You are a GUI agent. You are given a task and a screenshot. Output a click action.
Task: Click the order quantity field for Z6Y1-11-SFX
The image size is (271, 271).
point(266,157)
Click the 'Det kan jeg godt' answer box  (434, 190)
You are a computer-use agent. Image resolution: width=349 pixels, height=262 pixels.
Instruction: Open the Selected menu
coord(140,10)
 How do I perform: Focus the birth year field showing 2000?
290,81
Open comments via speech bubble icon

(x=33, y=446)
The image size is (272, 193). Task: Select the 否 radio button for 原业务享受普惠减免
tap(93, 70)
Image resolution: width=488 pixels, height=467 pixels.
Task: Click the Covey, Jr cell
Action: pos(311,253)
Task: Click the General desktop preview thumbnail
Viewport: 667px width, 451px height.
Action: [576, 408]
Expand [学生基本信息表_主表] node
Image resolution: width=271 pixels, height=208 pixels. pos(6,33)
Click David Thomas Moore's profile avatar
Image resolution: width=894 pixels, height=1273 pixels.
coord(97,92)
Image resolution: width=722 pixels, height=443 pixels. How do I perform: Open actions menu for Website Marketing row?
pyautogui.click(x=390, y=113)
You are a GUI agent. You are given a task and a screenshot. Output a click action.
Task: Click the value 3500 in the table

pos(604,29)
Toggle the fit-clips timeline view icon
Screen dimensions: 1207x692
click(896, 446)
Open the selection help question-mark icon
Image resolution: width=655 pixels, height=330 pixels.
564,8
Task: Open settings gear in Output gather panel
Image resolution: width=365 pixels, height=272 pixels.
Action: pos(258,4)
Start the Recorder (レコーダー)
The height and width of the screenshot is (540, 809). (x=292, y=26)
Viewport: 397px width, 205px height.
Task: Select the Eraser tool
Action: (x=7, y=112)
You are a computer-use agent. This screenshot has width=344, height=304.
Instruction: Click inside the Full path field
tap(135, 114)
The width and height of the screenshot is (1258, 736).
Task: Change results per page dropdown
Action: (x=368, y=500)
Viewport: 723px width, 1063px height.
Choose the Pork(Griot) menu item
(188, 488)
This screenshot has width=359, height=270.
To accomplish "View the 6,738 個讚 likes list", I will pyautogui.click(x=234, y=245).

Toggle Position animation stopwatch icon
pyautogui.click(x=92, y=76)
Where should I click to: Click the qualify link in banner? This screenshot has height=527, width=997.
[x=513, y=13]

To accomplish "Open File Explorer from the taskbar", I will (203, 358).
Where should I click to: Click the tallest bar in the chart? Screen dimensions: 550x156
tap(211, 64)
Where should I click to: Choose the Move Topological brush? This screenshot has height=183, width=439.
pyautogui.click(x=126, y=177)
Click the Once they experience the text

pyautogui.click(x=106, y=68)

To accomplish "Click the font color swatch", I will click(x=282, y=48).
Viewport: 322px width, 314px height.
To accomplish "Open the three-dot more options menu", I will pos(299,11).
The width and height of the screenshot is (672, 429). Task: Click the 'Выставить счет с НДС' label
========
Task statement:
Please transcribe only the portion of the material that starts at the line containing "Toggle Position animation stopwatch icon" and runs through its last line, inclusive, exactly as given.

Response:
Toggle Position animation stopwatch icon
pyautogui.click(x=92, y=76)
Where should I click to: Click the qualify link in banner? This screenshot has height=527, width=997.
[x=513, y=13]

To accomplish "Open File Explorer from the taskbar", I will (203, 358).
Where should I click to: Click the tallest bar in the chart? Screen dimensions: 550x156
tap(211, 64)
Where should I click to: Choose the Move Topological brush? This screenshot has height=183, width=439.
pyautogui.click(x=126, y=177)
Click the Once they experience the text

pyautogui.click(x=106, y=68)

To accomplish "Click the font color swatch", I will click(x=282, y=48).
Viewport: 322px width, 314px height.
To accomplish "Open the three-dot more options menu", I will pos(299,11).
The width and height of the screenshot is (672, 429). Task: Click the 'Выставить счет с НДС' label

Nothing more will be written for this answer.